## Instruction
Render the data below as a Markdown table with two columns, Row and Data line, giving each nonblank line its own numbered row. Omit the pictures.

## Exercise material
---

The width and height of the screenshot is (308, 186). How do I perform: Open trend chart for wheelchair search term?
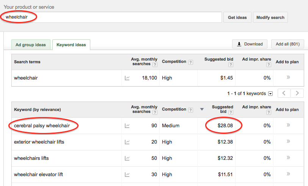pyautogui.click(x=127, y=78)
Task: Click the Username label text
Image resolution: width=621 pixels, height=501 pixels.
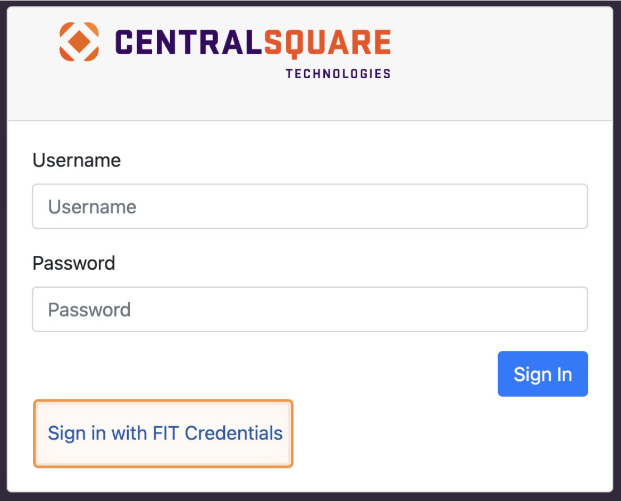Action: point(77,160)
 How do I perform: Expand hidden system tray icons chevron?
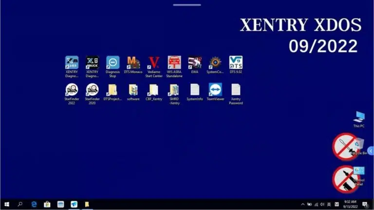click(302, 204)
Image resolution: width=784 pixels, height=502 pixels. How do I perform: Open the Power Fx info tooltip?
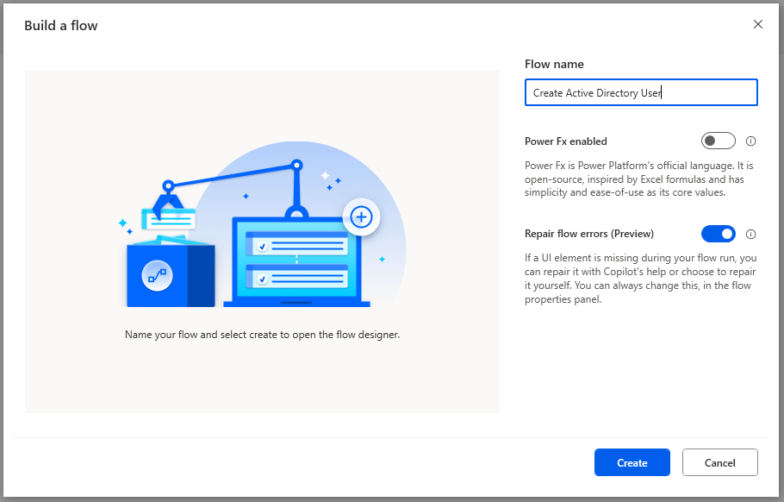[x=750, y=141]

---

## Full answer
| Row | Data line |
|---|---|
| 1 | The width and height of the screenshot is (308, 186). How do I perform: Open trend chart for wheelchair search term? |
| 2 | pyautogui.click(x=127, y=78) |
| 3 | Task: Click the Username label text |
| 4 | Image resolution: width=621 pixels, height=501 pixels. |
| 5 | Action: point(77,160) |
| 6 |  How do I perform: Expand hidden system tray icons chevron? |
| 7 | click(302, 204) |
| 8 | Image resolution: width=784 pixels, height=502 pixels. How do I perform: Open the Power Fx info tooltip? |
| 9 | [x=750, y=141] |